*DESCRIPTION OF THE TASK*
In the entries below, how many lines hold the word "right"? Answer with the number only.

(Data entries)
━━━━━━━━━━━━━━━━━━━━━━━━━━━━━━
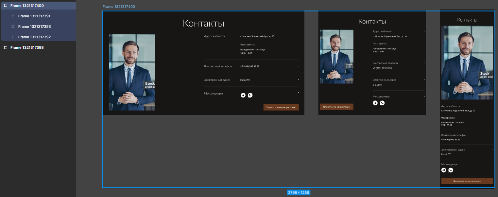
Task: Select layer Frame 1321317392
Action: [x=34, y=37]
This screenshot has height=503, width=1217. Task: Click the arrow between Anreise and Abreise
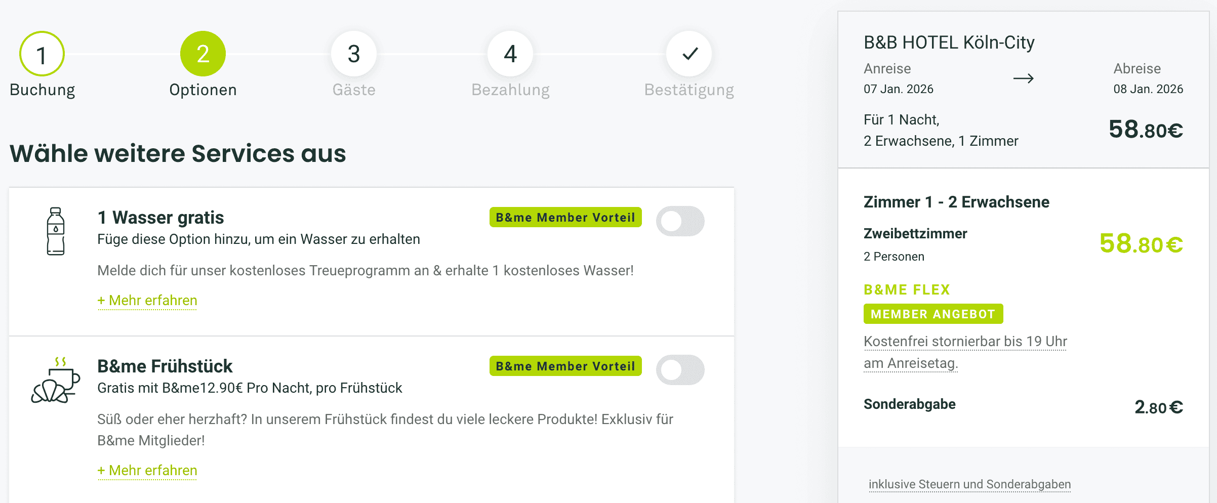[1023, 78]
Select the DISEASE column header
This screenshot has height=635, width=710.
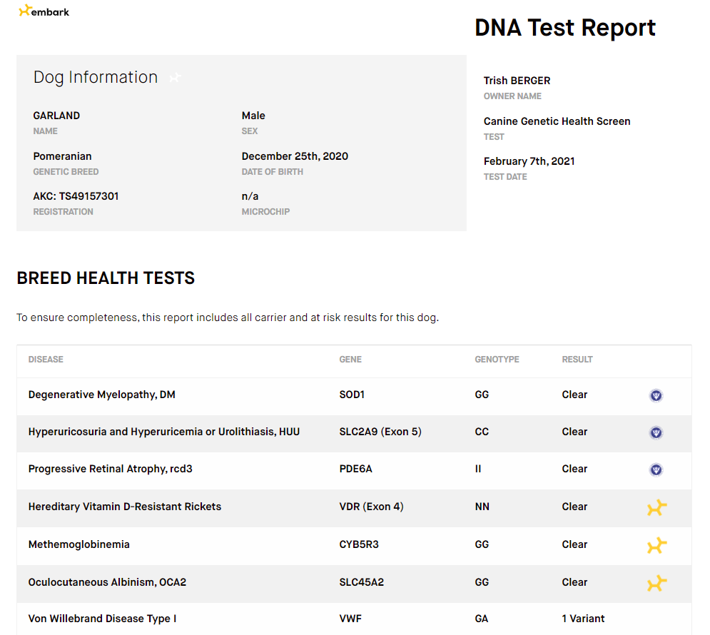(x=46, y=360)
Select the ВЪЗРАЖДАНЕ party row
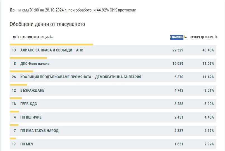Image resolution: width=225 pixels, height=151 pixels. pos(113,91)
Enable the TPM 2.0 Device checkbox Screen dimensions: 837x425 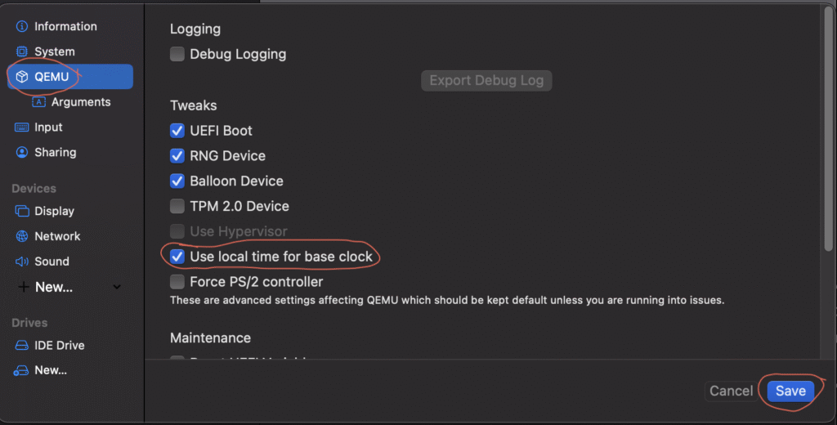tap(177, 207)
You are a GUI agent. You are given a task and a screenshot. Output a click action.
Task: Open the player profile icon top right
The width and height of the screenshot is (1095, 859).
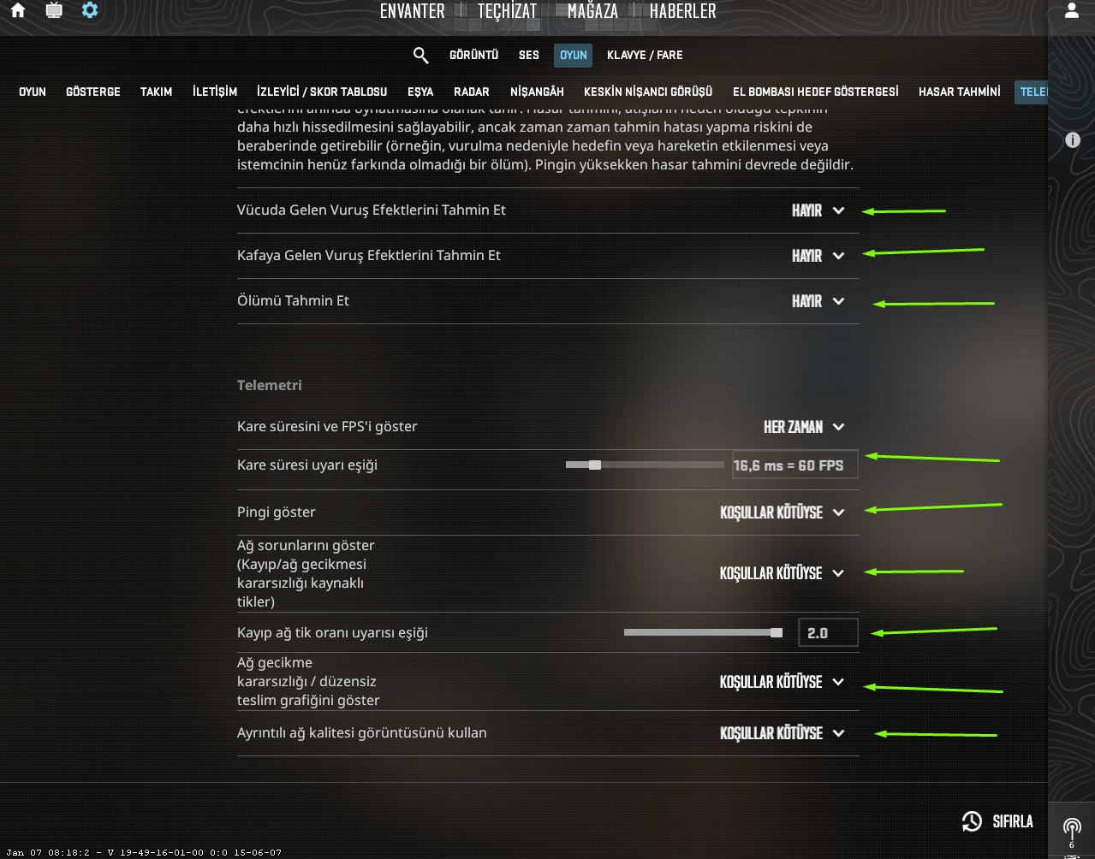1073,11
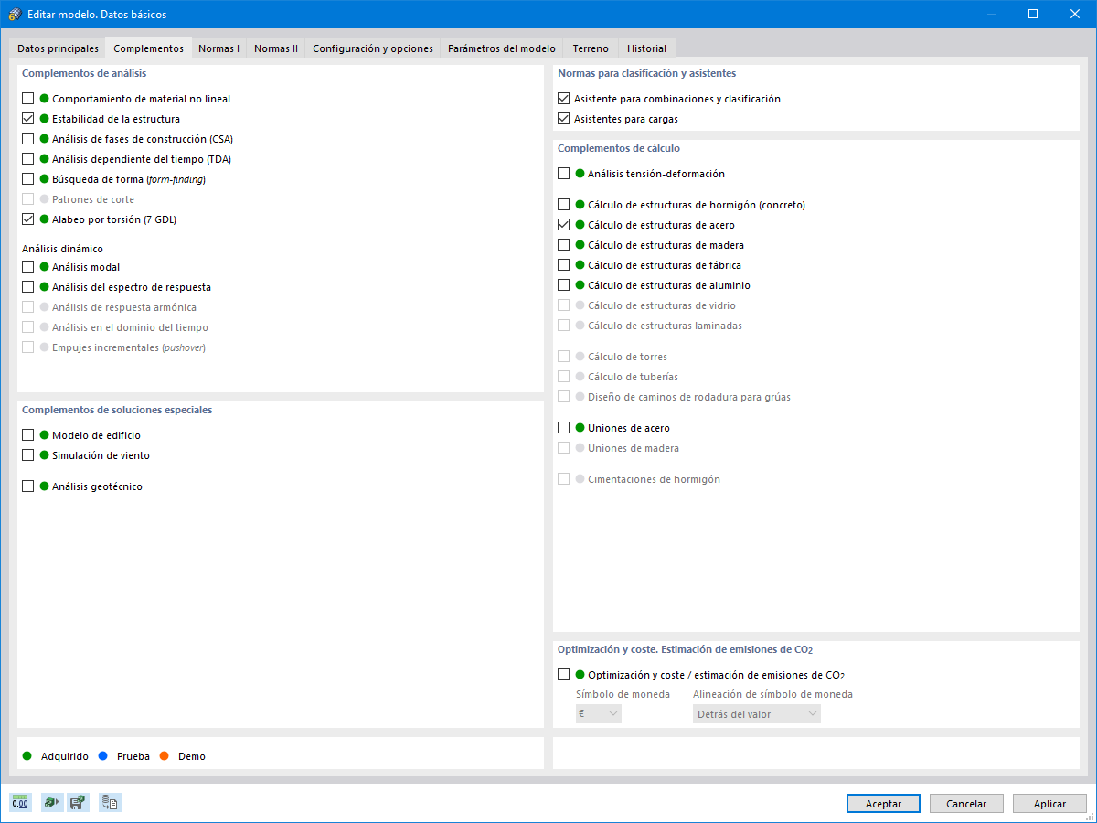Uncheck Cálculo de estructuras de acero
Screen dimensions: 1097x823
(564, 224)
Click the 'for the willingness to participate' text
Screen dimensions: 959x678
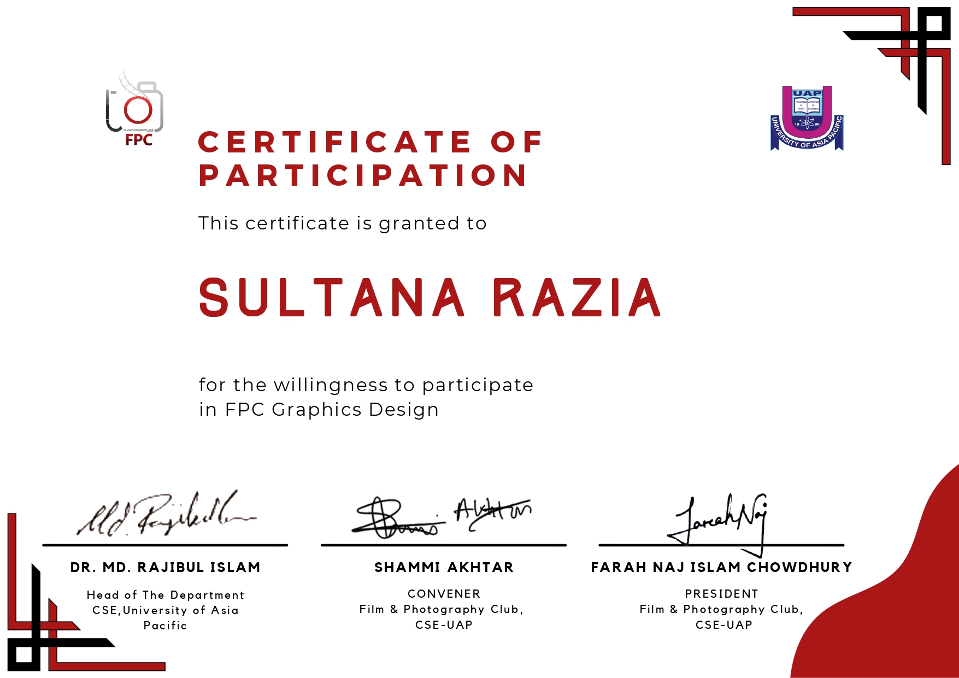366,385
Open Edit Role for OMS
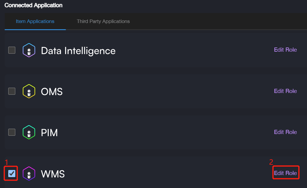This screenshot has width=307, height=188. coord(285,91)
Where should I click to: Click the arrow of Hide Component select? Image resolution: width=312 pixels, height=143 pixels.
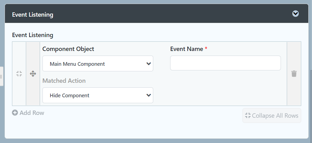(149, 95)
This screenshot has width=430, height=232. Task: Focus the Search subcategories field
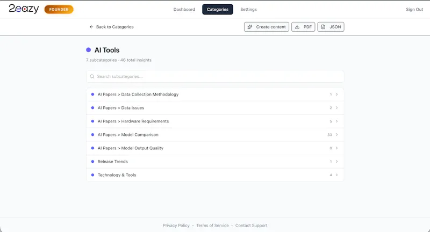coord(215,76)
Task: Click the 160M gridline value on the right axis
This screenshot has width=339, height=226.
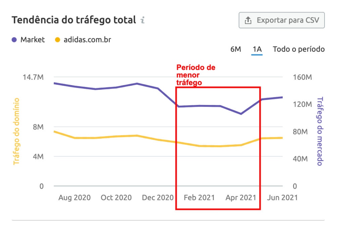Action: tap(303, 77)
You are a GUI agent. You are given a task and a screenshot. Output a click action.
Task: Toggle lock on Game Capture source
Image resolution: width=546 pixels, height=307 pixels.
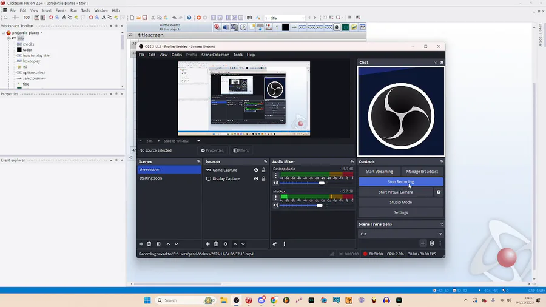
━━━━━━━━━━━━━━━━━━━━━━━━━━━━━━
*EXERCISE RESULT*
2